The EGP carried out its first action with the assassination of prominent landowner José Luis Arenas on the premises of his farm "La Perla" on Saturday, 7 June 1975. In front of his office there were approximately two to three hundred peasant workers to receive payment. Hidden among the workers were four members of the EGP, who destroyed the communication radio of the farm and executed Arenas. Following the assassination, the guerrillas spoke in Ixil language to the farmers, informing them that they were members of the Guerrilla Army of the Poor and had killed the "Ixcán Tiger" due to his alleged multiple crimes against community members. The attackers then fled towards Chajul,[50] while José Luis Arenas' son, who was in San Luis Ixcán at the time, took refuge in a nearby mountain and awaited the arrival of a plane to take him directly to Guatemala City to the presidential palace. There he immediately reported the matter to Minister of Defense, General Fernando Romeo Lucas Garcia. Romeo Lucas replied, "You are mistaken, there are no guerrillas in the area".[50]
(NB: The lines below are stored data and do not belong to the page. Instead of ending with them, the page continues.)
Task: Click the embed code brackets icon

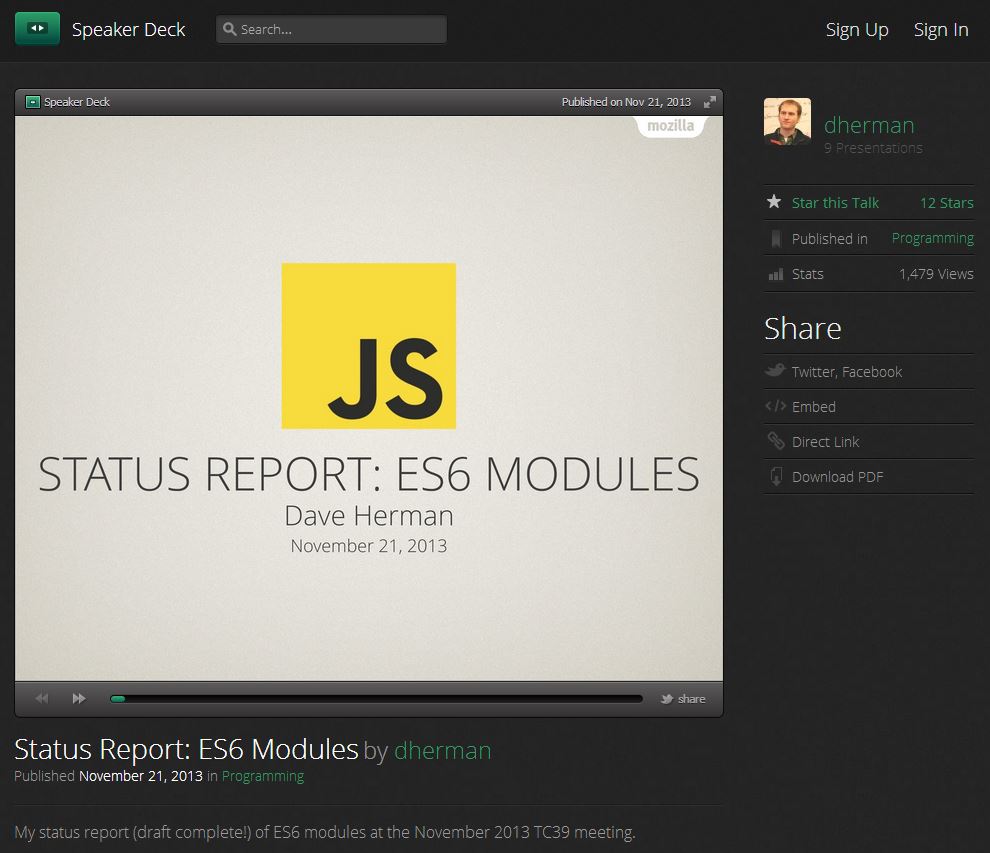Action: pyautogui.click(x=775, y=406)
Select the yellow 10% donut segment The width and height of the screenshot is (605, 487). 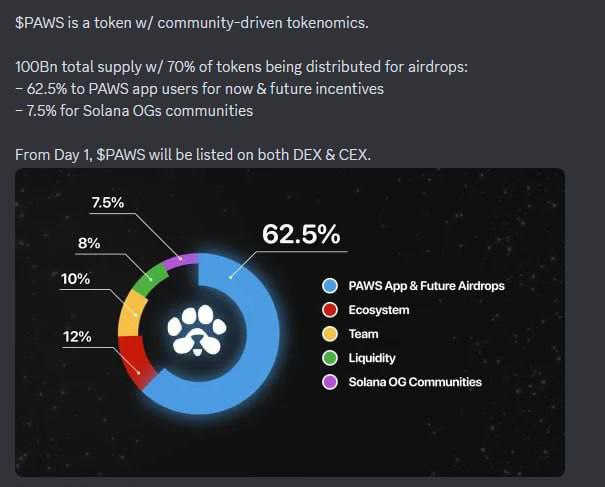131,315
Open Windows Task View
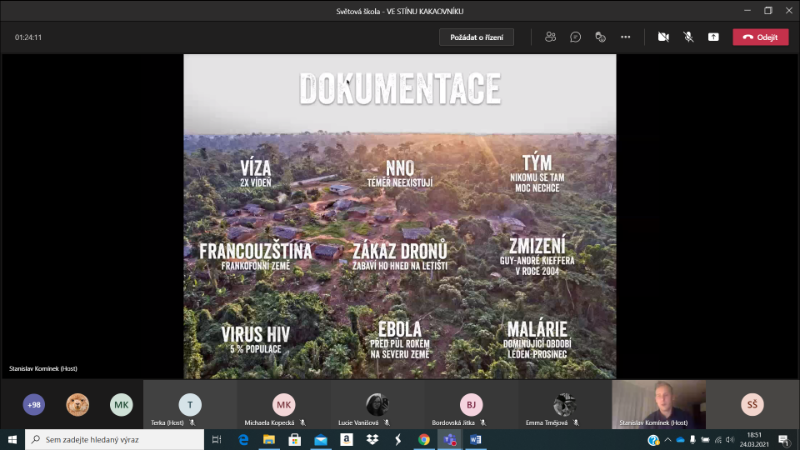This screenshot has height=450, width=800. click(x=217, y=439)
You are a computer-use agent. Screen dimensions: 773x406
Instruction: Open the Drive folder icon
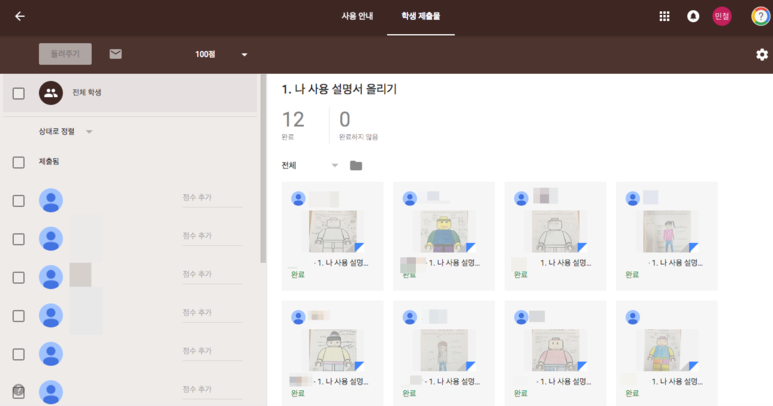click(356, 166)
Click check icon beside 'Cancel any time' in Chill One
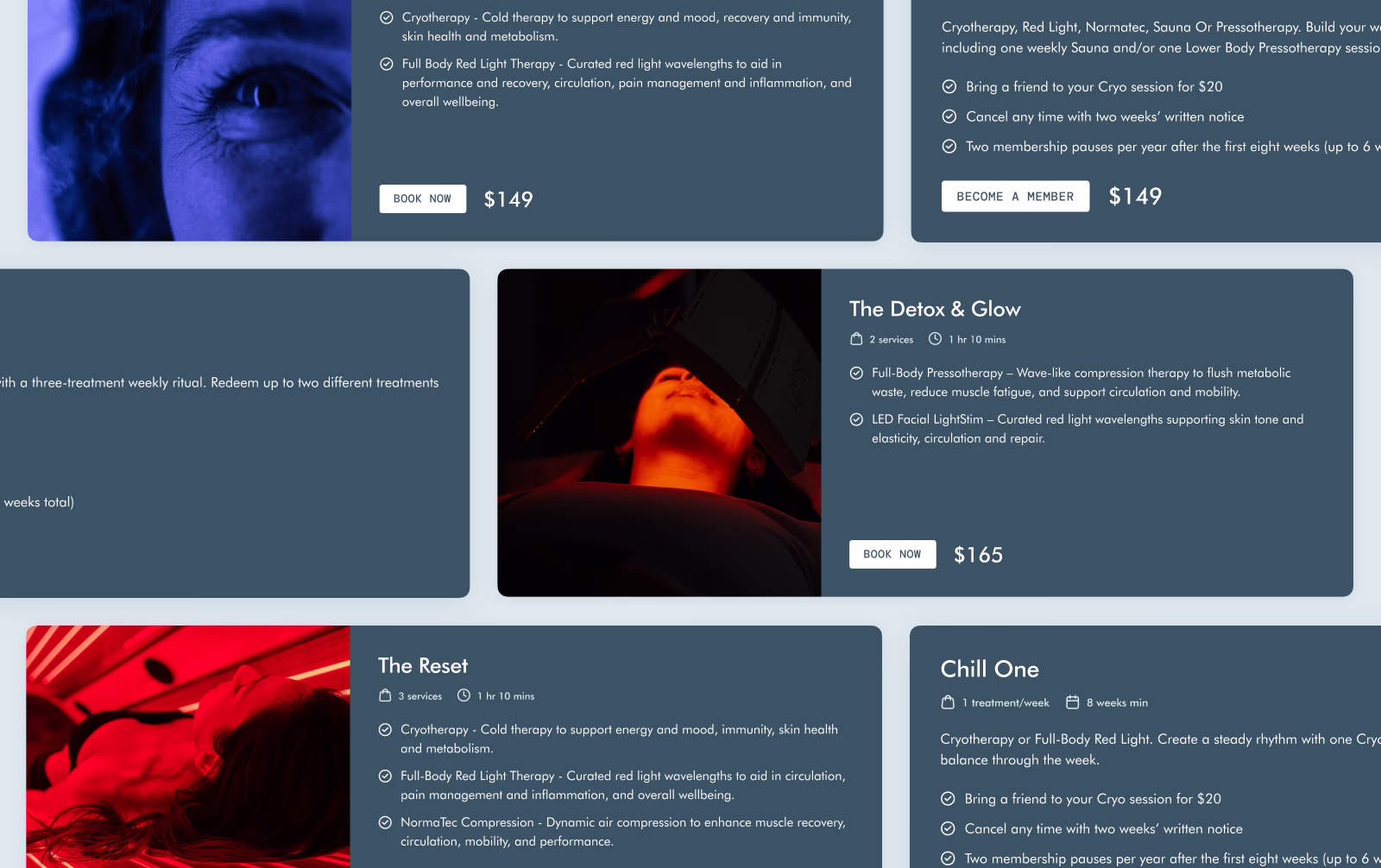 coord(948,828)
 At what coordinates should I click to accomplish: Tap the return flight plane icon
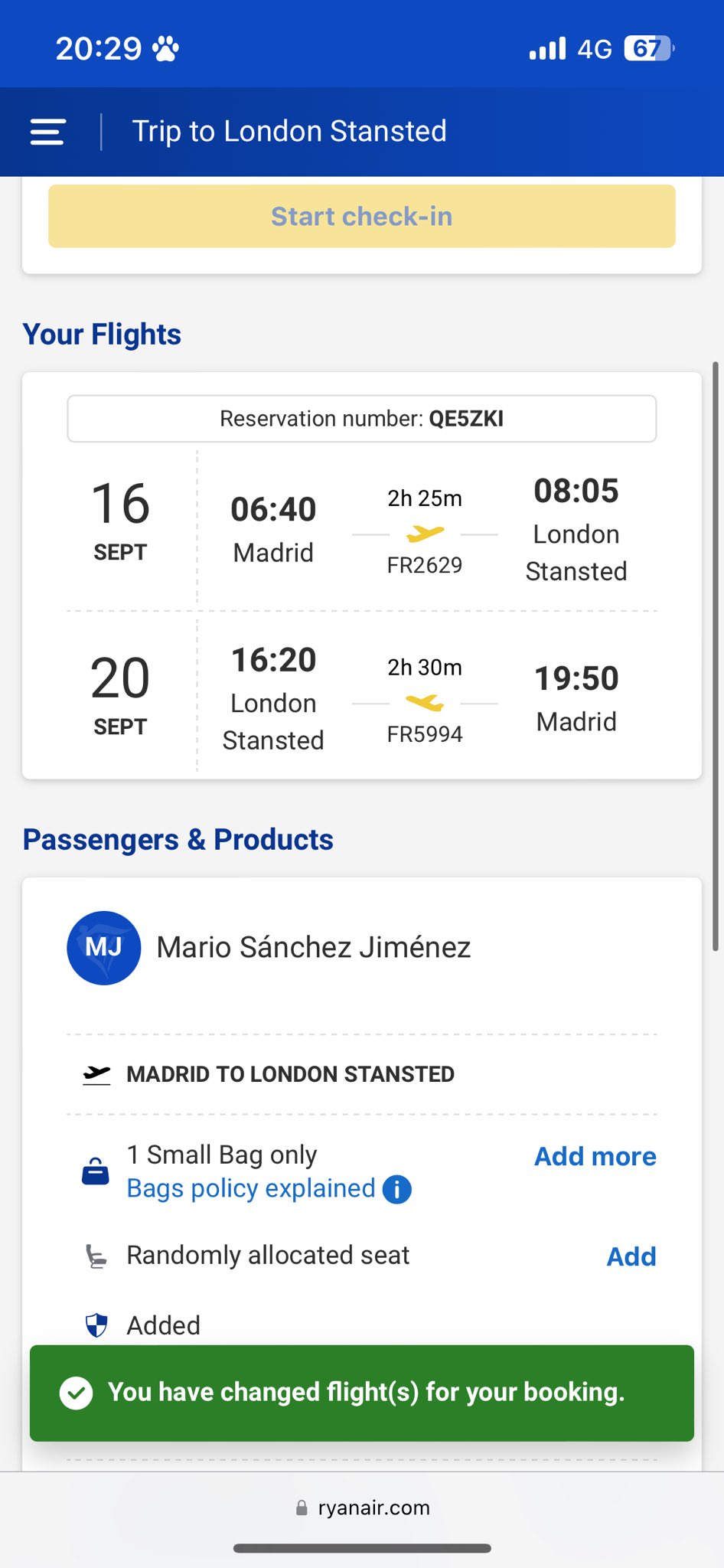pyautogui.click(x=425, y=702)
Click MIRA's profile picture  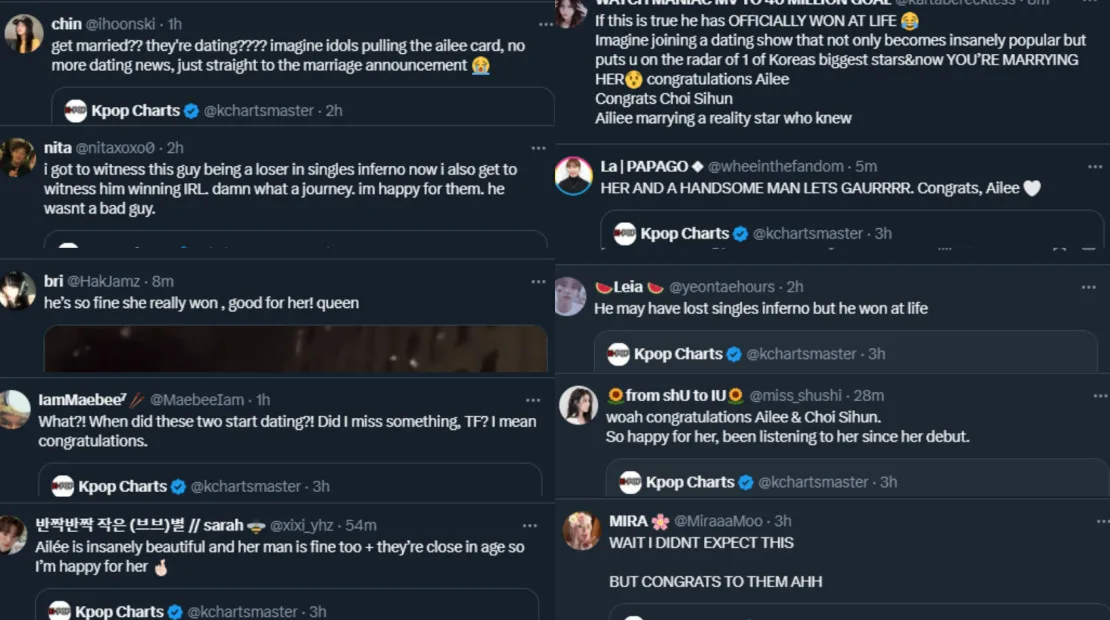coord(581,531)
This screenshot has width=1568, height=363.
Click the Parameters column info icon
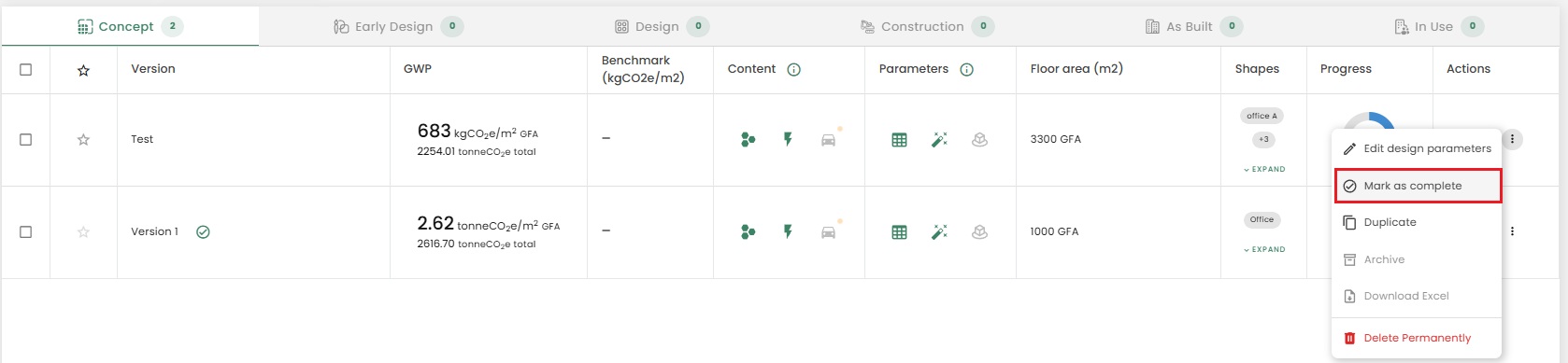pos(966,69)
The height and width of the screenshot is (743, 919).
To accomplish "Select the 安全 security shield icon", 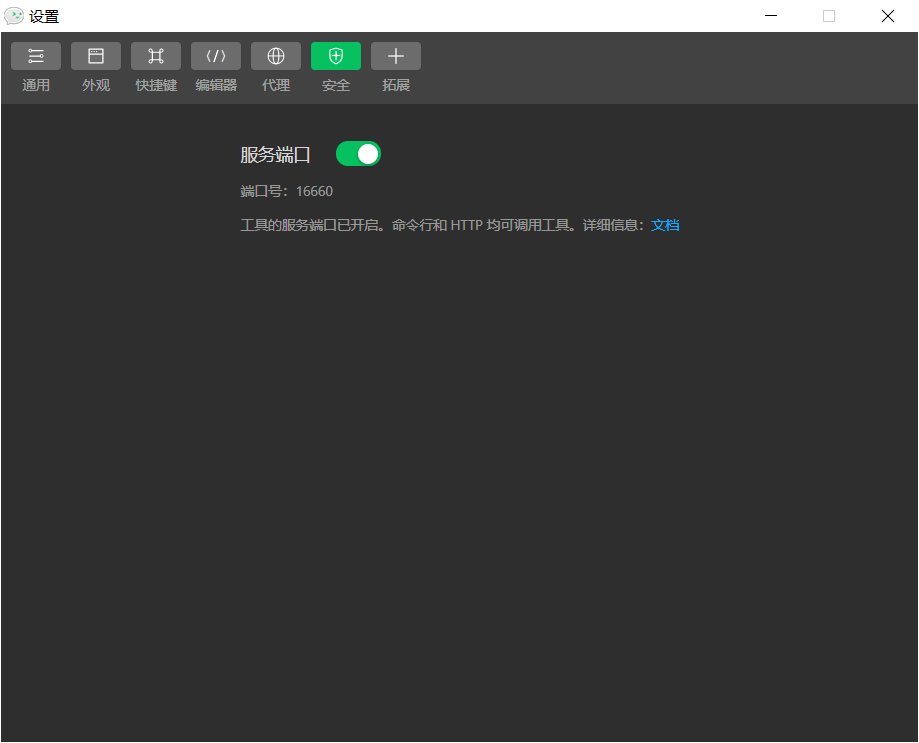I will (336, 65).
Despite the denial of Gen. Romeo Lucas, the government retaliated with a wave of repression against those it believed to comprise the civilian support mechanisms of the EGP. The government traditionally viewed cooperatives as a vehicle for left wing subversion. Due to the fact that cooperatives had been largely drawn out into the open, the names of cooperativists were relatively easy for the intelligence services (G-2) to collate in order to designate targets for the subsequent extermination program. Peasants identified as belonging to cooperatives began to disappear or turn up dead throughout the Indian communities of El Quiche, individually and collectively. In one instance on 7 July 1975 – one month to the date after the assassination of Arenas – a contingent of uniformed army paratroopers arrived in UH-1H helicopters in the marketplace of Ixcán Grande. There they seized 30 men who were members of the Xalbal cooperative and took them away in helicopters; all were subsequently "disappeared".[51] The killings and disappearances were accompanied by a disturbing mimeographed letter sent to Guatemala City cooperatives at the same time in the name of the MANO death squad of the ruling MLN party:

The case of the thirty men seized on 7 July, as well as seven other cases of "disappearances" among the same cooperative were named in a sworn statement to General Kjell Laugerud in November 1975. The Ministry of the Interior responded by denying that the "disappeared" persons had been taken by the government.[53] A total of 60 cooperative leaders were confirmed as having been murdered or "disappeared" in Ixcan between June and December 1975. An additional 163 cooperative and village leaders were assassinated by death squads between 1976 and 1978. Believing that the Catholic Church constituted a major part of the social base of the EGP, the regime also began singling out targets among the catechists. Between November 1976 and December 1977, death squads murdered 143 Catholic Action catechists of the 'Diocese of El Quiche.'[54] Documented cases of killings and forced disappearances during this time represent a small fraction of the true number of killings by government forces, especially in the indigenous highlands, as many killings of persons went unreported.

Massacre at Panzos[edit]

In 1978, the repression against the Indian farming cooperatives began to spread beyond the department of Quiche and into other areas comprising the Northern Transversal Strip (FTN). In Panzos, Alta Verapaz Indian peasants began to suffer human rights abuses accompanying evictions from their land by farmers and local authorities in favor of the economic interests of Izabal Mining Operations Company (EXMIBAL) and Transmetales.[a]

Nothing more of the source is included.